As performance metrics are highly valued in industrial production, this paper conducted FPS and mAP evaluation on the four original models and the proposed model. The specific results are detailed in Table 9. The results demonstrate that the proposed model’s accuracy outperformed that of Faster R-CNNs with three different backbones (VGG16, ResNet50, ResNet101), and YOLOv4, by 20.86%, 9.66%, 4.3%, and 21.76%, respectively. YOLOv4 achieved the optimal real-time performance, while our model, with superior accuracy, attained a frame rate of 63.8 FPS. With its ideal balance, the proposed approach emerges as a suitable choice for deployment in the domain of industrial production, particularly in scenarios where precision is of paramount importance.

6. Conclusions and Future Work

In this research, an exploration of few-shot object detection methods based on fine-tuning was conducted, addressing the challenge of detecting defects on the surface of steel. Through a series of enhanced experiments, the precision of the model was significantly improved to meet industrial production standards. The proposed methodology demonstrated a notable increase in the detection accuracy for small-target defects within the dataset, compared with the typical fine-tuning based few-shot target detection framework. Additionally, the method showed improvements in detecting medium and large targets. The co-tributions of this study are concentrated in the following areas:

(1) An in-depth analysis and visualization of the dataset were executed, encompassing the quantification of diverse defect categories with respect to their count and pixel scale. In compliance with the criteria set for few-shot datasets, a tailored dataset for few-shot defect detection was established. A comparative evaluation of various backbone networks within the paradigm of fine-tuning few-shot target detection methods was undertaken. The selection of ResNet101 within the Faster R-CNN framework emerged as the most suited approach for the backbone network in subsequent experiments.
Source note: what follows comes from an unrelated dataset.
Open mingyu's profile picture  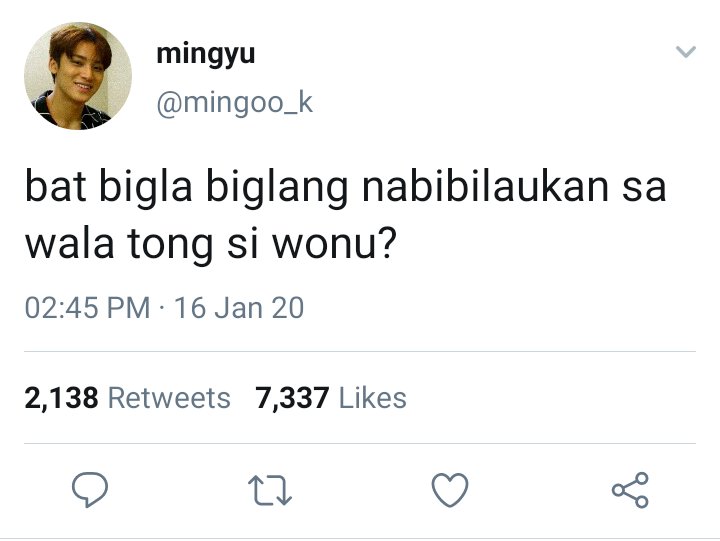tap(78, 76)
(2) This study improved the SSL algorithm’s workflow that was based on pseudo-labeling. The incorporation of the locally linear embedding (LLE) algorithm for data cleansing was proven effective in enhancing the model’s detection accuracy.

(3) Refinement of few-shot defect detection algorithms: Given the extensive pixel scale diversity in the dataset, feature pyramids and attention mechanisms were introduced. These modules underwent the relevant refinement, resulting in a substantial increase in detection accuracy. Additionally, an algorithm based on pseudo-labeling was employed to forecast pseudo-labels for defects that were not labeled, and this process was optimized to further augment the model’s precision. Following these refinements, there was a 5.93% increase in detection precision relative to the baseline model.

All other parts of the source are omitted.